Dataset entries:
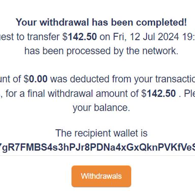This screenshot has width=195, height=195.
Task: Click the bold $0.00 deducted amount
Action: click(38, 79)
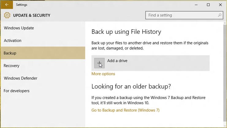This screenshot has height=128, width=227.
Task: Click the vertical scrollbar on right edge
Action: [225, 73]

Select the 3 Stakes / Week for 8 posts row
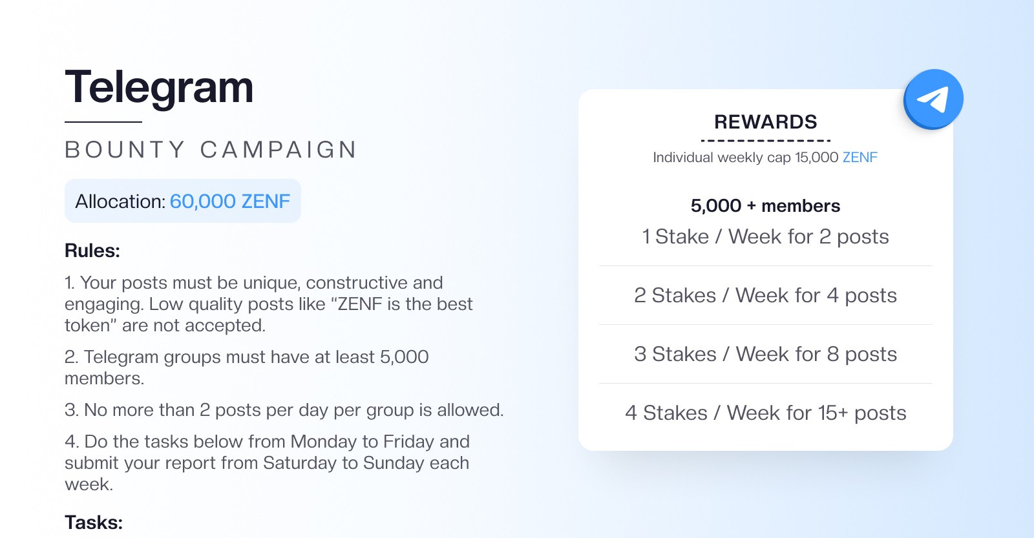tap(766, 355)
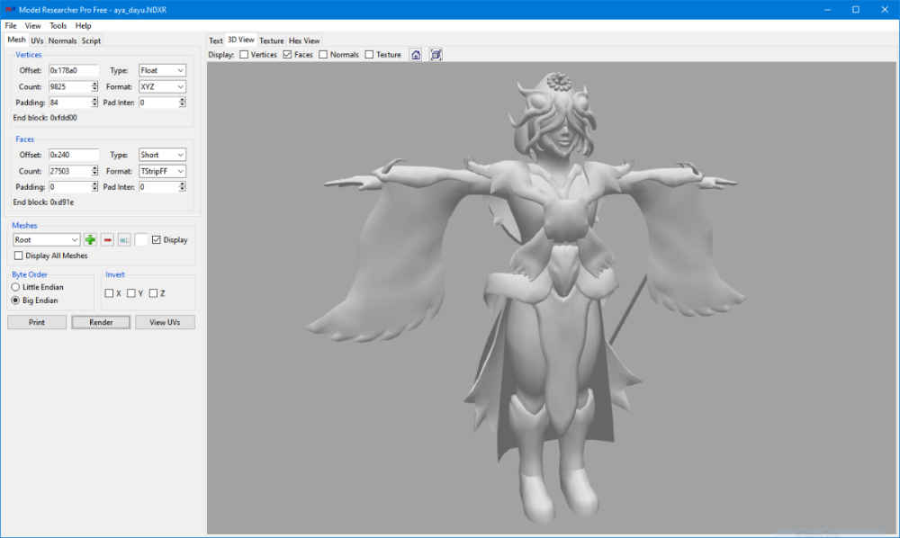Toggle the Invert Y checkbox
Screen dimensions: 900x538
[131, 293]
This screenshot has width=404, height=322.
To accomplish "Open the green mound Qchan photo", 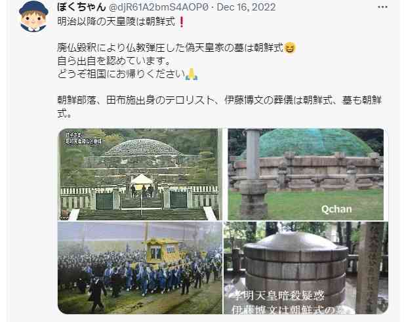I will (x=306, y=174).
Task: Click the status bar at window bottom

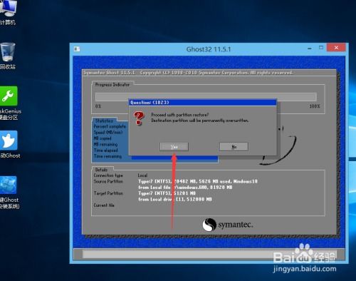Action: pyautogui.click(x=209, y=254)
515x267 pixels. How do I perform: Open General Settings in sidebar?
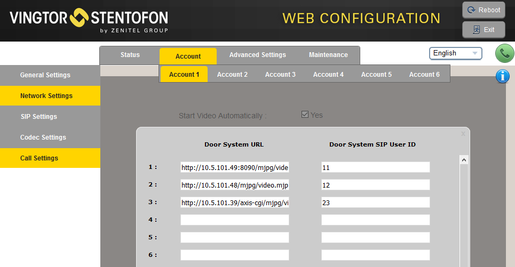coord(45,75)
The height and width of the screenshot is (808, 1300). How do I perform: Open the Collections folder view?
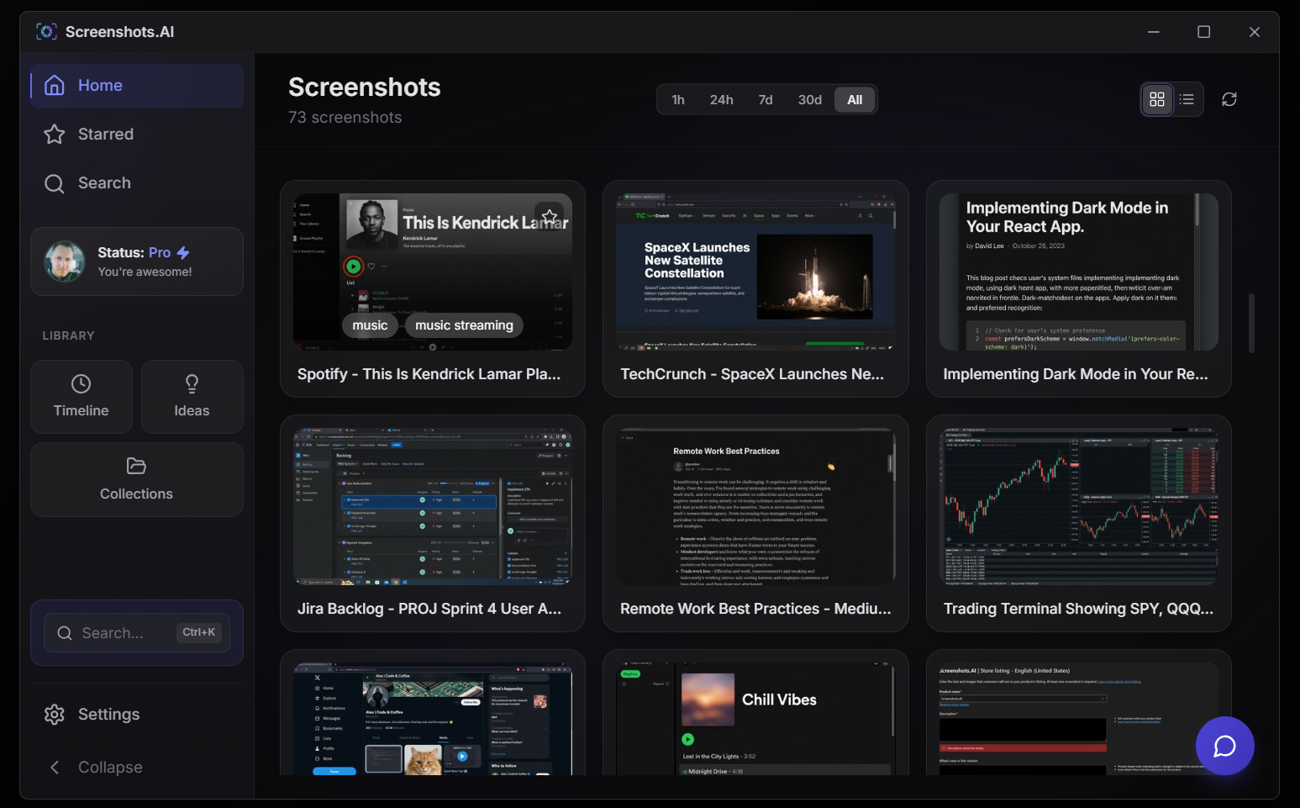click(136, 479)
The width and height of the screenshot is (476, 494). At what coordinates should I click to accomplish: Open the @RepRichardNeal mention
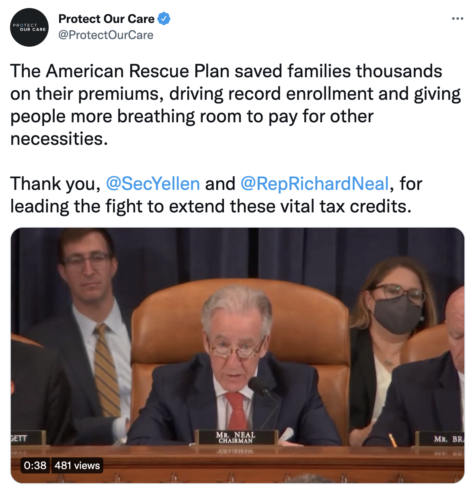[x=315, y=184]
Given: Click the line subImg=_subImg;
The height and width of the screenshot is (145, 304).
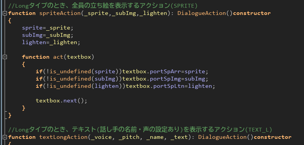Looking at the screenshot, I should 48,35.
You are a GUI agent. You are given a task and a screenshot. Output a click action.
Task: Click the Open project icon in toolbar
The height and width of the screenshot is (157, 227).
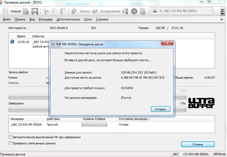point(26,11)
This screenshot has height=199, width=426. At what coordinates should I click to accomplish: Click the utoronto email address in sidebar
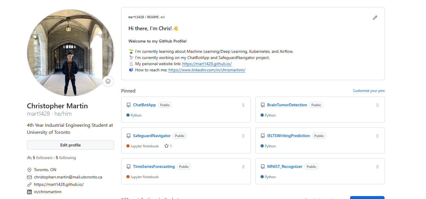click(68, 177)
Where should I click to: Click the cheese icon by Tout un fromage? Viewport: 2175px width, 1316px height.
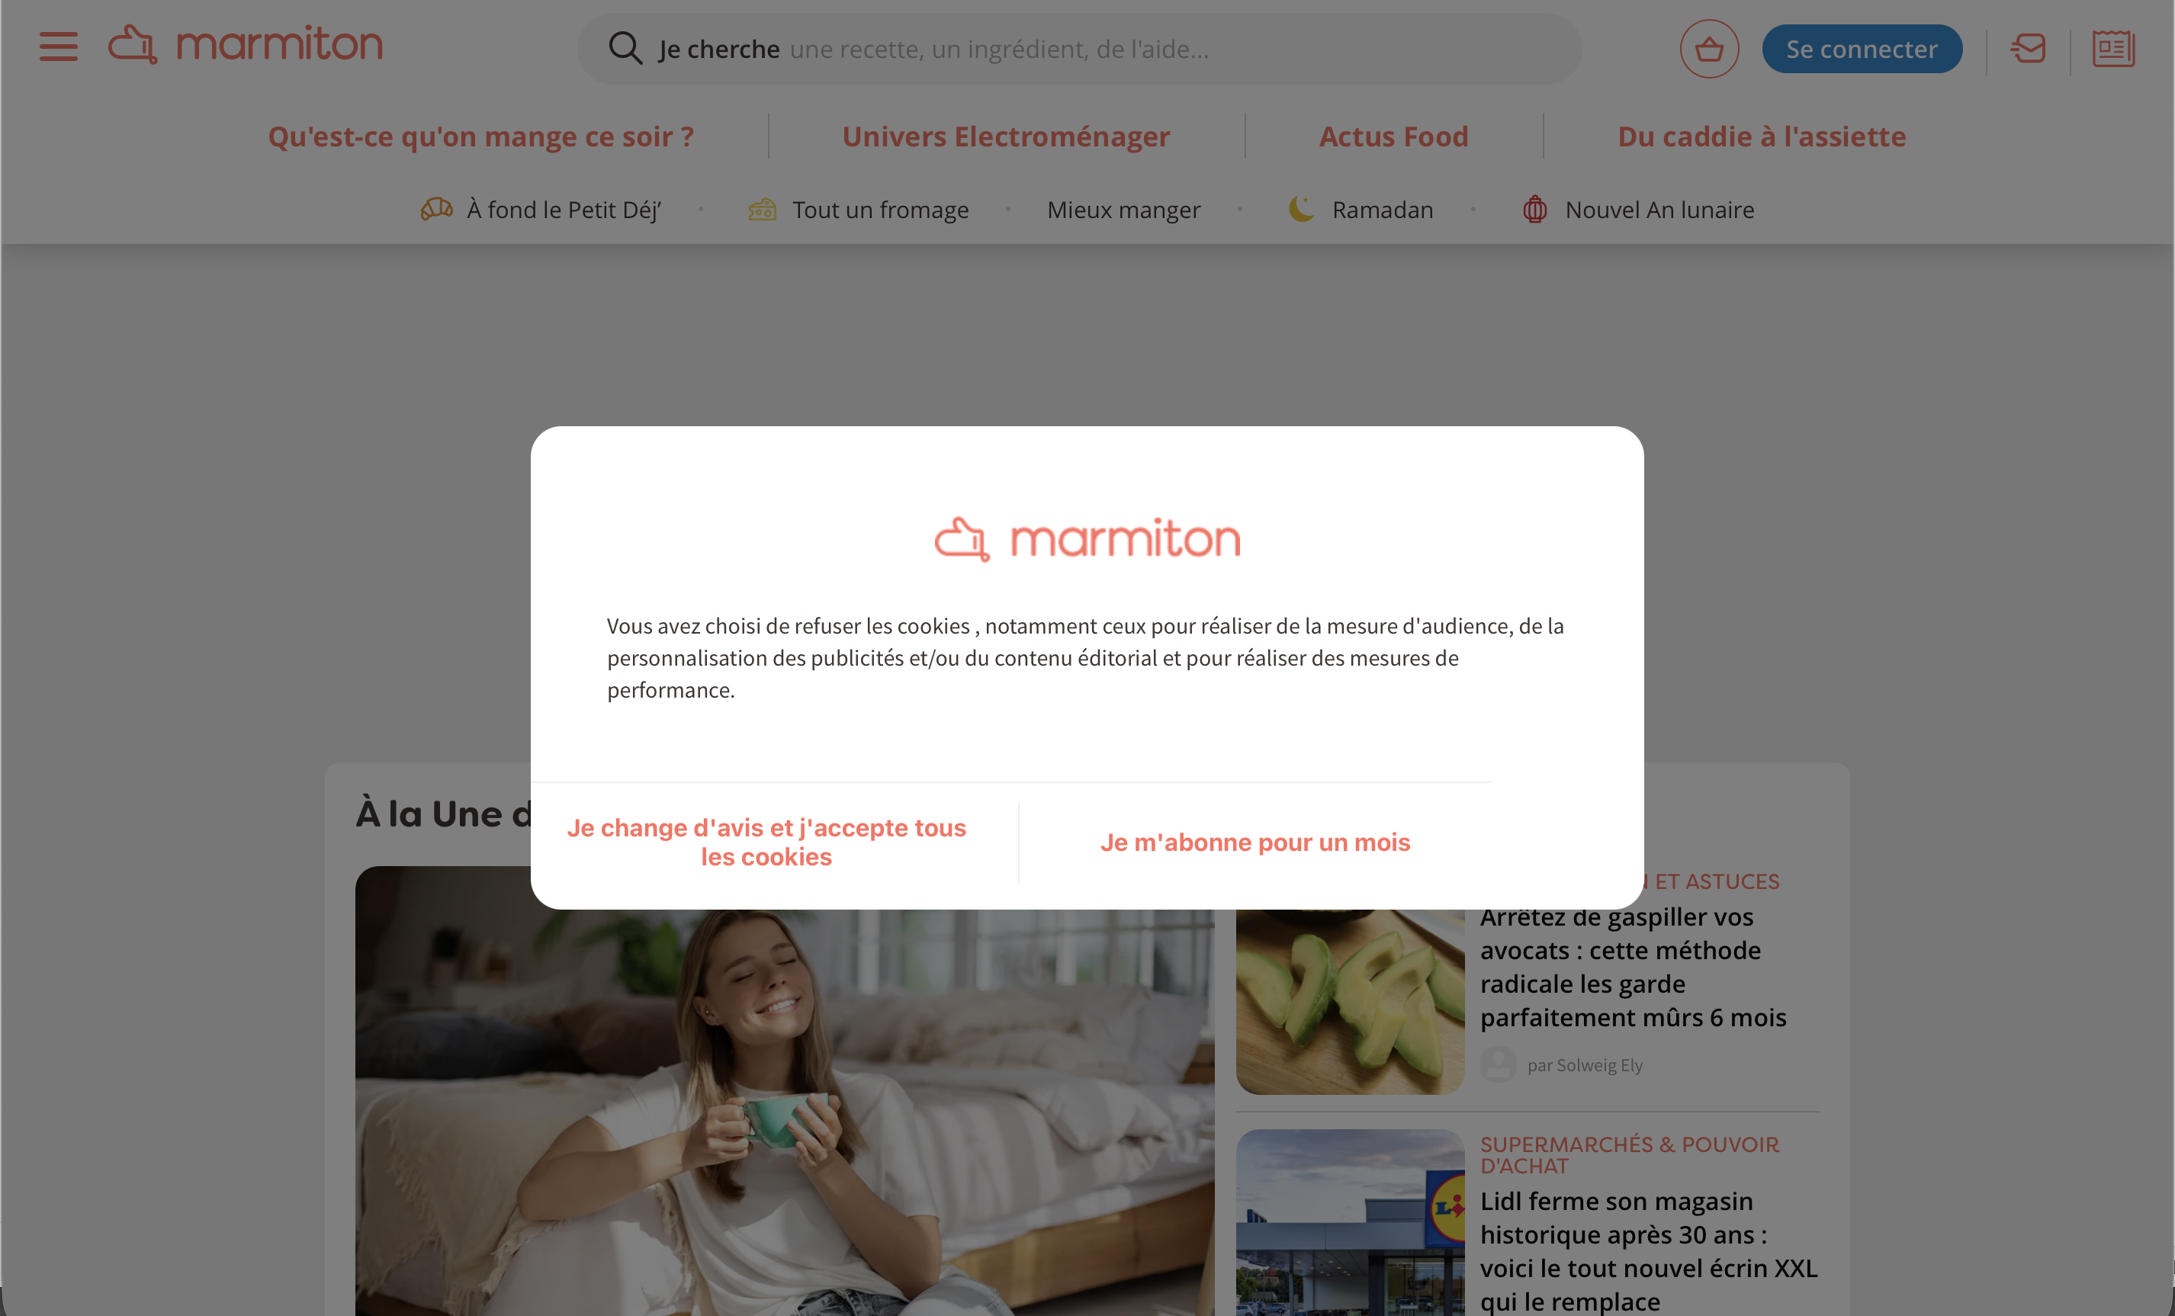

__TASK DETAILS__:
Read through the records above and copy the lines that contain "icon".

__EXERCISE RESULT__:
Task: Click the Open project icon in toolbar
Where should I click to: Click the cheese icon by Tout un fromage? Viewport: 2175px width, 1316px height.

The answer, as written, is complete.